Bond Funds are Fixed Income Mutual Funds
Bond funds are a type of mutual fund that invest in debt. Bond funds allow investors to indirectly lend money to private companies, governments, or other debt “instruments” in exchange for interest. The interest payments from the bonds are fixed – aka, always the same – and are used to pay regular dividends to the fund’s shareholders. Because of this, bond funds are sometimes called “Fixed Income” mutual funds, even though the dividends you receive may change over time as the fund buys and sells bonds.
Some fund shareholders opt to grow their investment by automatically reinvesting their dividends into more shares of the bond mutual fund, while others choose to take it as income. You can also earn money from bond mutual funds when bond fund shares increase in value.
The two main reasons investors might choose to invest in bond funds instead of simply buying bonds outright are the ability to buy and sell regularly, and to diversify risk.
There are two main categories of bond mutual funds:
- Government bond funds: These invest in either federal, state, or municipal bonds or bonds that are guaranteed by the U.S. government. Government bond funds typically have lower default risk and lower rate of return.
- Corporate bond funds: These mutual funds invest in bonds issued by private companies. Yields on corporate bonds, and the mutual funds that hold them, tend to be higher than government bonds, reflecting the increased risk of default.
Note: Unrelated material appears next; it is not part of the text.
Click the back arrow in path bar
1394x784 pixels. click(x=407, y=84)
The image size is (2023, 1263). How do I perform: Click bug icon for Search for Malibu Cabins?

Like with equity mutual funds, there are global and international versions of government and corporate bond funds. Experts recommend using the 30-day yield to compare the income streams of different bond mutual funds. The 30-day yield is an industry standard metric that helps investors project what a bond mutual fund’s interest might be for a full year, using a formula provided by the U.S. Securities and Exchange Commission.